According to the authors, the 12 patients with stable heart failure were randomized to a double-blind cross-over protocol with either acetazolamide or placebo, taken one hour before bedtime over the course of six nights. There was a two-week washout period between the two study segments with acetazolamide and placebo.
"An important finding of the double-blind study was the significant improvement in patient perception of improved sleep quality, waking up more refreshed, with less daytime fatigue and sleepiness while taking acetazolamide, compared with placebo," said Dr. Javaheri.
The average age of the patients was 66. There were no significant patient differences in body mass index levels, blood pressure or heart rate during the two phases of the study. Each patient underwent a sleep test, an analysis of blood gases as well as a pH study, a measurement of serum electrolytes, a pulmonary function test, plus other measurements at the start of the study and at the completion of each arm.
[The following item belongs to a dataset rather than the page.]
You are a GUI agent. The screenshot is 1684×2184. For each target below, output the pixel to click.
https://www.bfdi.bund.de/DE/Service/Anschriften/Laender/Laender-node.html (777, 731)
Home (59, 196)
"We hypothesize that with long-term drug therapy, as sleep-related breathing disorders improve, it may be reflected in an improvement in cardiac function that will further improve periodic breathing, resulting in a positive feedback cycle," said Dr. Javaheri. "Improvement in sleep apnea may assist cardiac function by a variety of mechanisms such as improved oxygenation."
The author points out that since the short-term efficacy of the drug has been documented, more long-term studies are needed to measure patient cardiac function, quality of life and the levels of norepinephrine in the plasma and urine.